Radouane Lakdim est-il passé à l’acte sur un coup de tête, comme le laisse entendre le ministre de l’intérieur ? Etait-il passé maître dans l’art de la taqiya, la dissimulation de sa foi pour duper l’adversaire ? « Il y a encore une incompréhension des profils mixtes, analyse une source proche des services de renseignement. On semble continuer à penser qu’un petit dealeur ne peut pas être un dangereux djihadiste. »

La caserne des CRS de Carcassonne est située face à la cité de Ozanam (à droite sur l’image)où le terroriste Rédouane Lakedim était domicillié.

D’après nos informations, Radouane Lakdim intéressait notamment le renseignement du fait de sa relation avec un délinquant plus chevronné, un certain Malik M. Originaire du même quartier, Malik M. était connu pour être « un des délinquants les plus actifs du secteur », d’après une fiche de renseignement de 2015 dont Le Monde a pris connaissance. Le renseignement territorial soupçonne alors ce jeune homme – condamné pour trafic de stupéfiants et violences envers des agents de la force publique – de participer à du trafic d’armes.

Lors d’une perquisition de son domicile à l’été 2015, son téléphone est fouillé et des échanges de SMS sont exhumés, qui évoquent des commandes de « cala » et de munitions de calibre « 7,62 » mm et « 5,56 » mm. Le renseignement territorial souligne surtout que Malik M. a été contrôlé à deux reprises, en 2014 et en 2015, en compagnie de Radouane Lakdim, déjà connu pour être « en relation avec la mouvance islamiste radicale ». Cette association hybride entre un trafiquant d’armes et un islamiste intrigue les services. A compter de 2016, Radouane Lakdim est suivi par la DGSI. Sans succès.

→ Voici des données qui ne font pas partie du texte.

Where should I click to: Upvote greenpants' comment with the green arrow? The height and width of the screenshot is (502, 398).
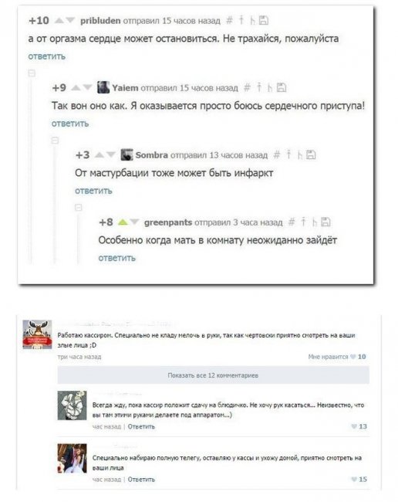(123, 222)
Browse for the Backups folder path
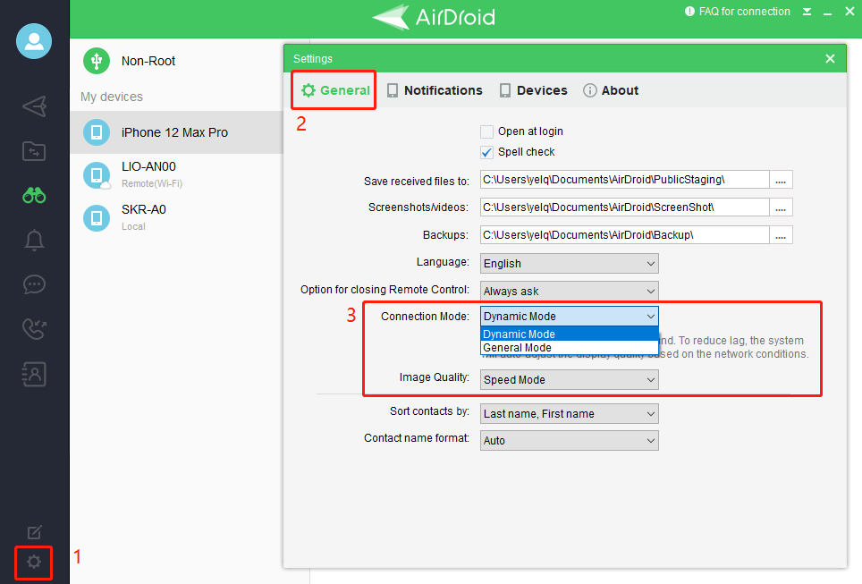The width and height of the screenshot is (862, 584). click(x=781, y=235)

Son profil illustre la mutation d’une menace terroriste endogène, imbriquée dans les milieux délinquants et sans lien avéré avec la chaîne de commandement de l’organisation Etat islamique (EI). Parmi les auteurs des seize projets d’attentat conçus en France depuis juillet 2017, aucun n’avait ainsi mis les pieds en Syrie. Et aucun des deux derniers terroristes à être passés à l’acte – une attaque à la voiture bélier le 9 août contre des militaires à Levallois-Perret, et l’assassinat de deux femmes à Marseille, le 1er octobre – n’était connu des services de renseignement pour ses liens avec la mouvance djihadiste.

L’attaque de vendredi a rapidement été revendiquée par l’organe de presse semi-officiel de l’EI, AMAQ. Le texte, publié en arabe, en français et en anglais pour une publicité optimale, évoque un « soldat de l’Etat islamique » ayant répondu « à l’appel de l’Etat islamique à frapper les pays de la coalition ». Cette formulation désigne généralement les attentats inspirés par la propagande, et non pilotés depuis la Syrie. Un élément de langage qui confirme un des succès de l’organisation : si l’EI a perdu son projet territorial, il a conquis les esprits et n’a plus besoin de passer ses ordres pour susciter des vocations.